• **MATERIAL TO PROCESS**:
* BEGIN *

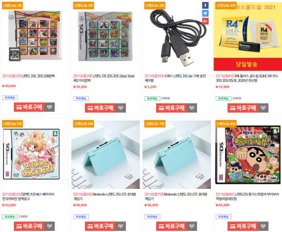Buy the ₩49,000 208-in-1 pack now

(x=29, y=107)
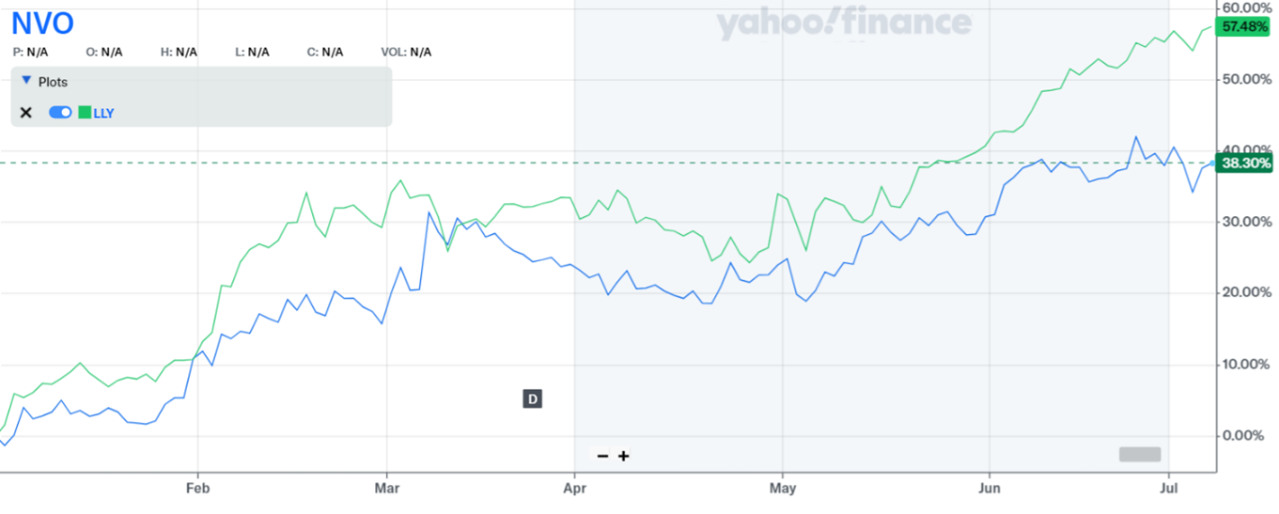Viewport: 1279px width, 514px height.
Task: Zoom out with the minus icon
Action: (602, 456)
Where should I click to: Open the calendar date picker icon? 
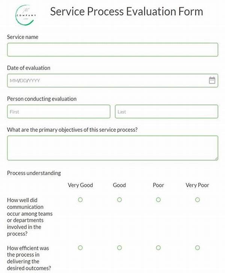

* END *

• **STATED PROBLEM**:
Rewrite these entries with every "calendar" changed to "schedule" and everything else left as it is. Leave the pictures out.

• **REPLY TO THE TASK**:
Buy the ₩49,000 208-in-1 pack now

(x=29, y=107)
Viewport: 1279px width, 514px height.
Task: Zoom out with the minus icon
Action: (602, 456)
Where should I click to: Open the schedule date picker icon? 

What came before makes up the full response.